Basmati Rice We are not aware that the term is protected as a geographical indication in the country of origin, and, under Article 24.9, other WTO Members would not be obligated to extend protection. Therefore, the term would not benefit from extension of Article 23 to geographical indications for products other than wines and spirits. Further, some WTO Members might not consider "basmati" to be a term eligible for protection as a GI since it does not identify an actual place to which the particular quality and characteristics of the rice are attributable. Additional issues might be raised if exclusive protection for the proposed GI was requested by more than one WTO Member.

(Entries on where items appear)
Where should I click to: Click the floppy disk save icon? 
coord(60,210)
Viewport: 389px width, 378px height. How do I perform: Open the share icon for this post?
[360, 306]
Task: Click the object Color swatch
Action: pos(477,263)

- **Exercise task**: Per the basmati rice passage, which article means other WTO Members would not have to extend protection to the term?

- **Reply to the exercise**: Article 24.9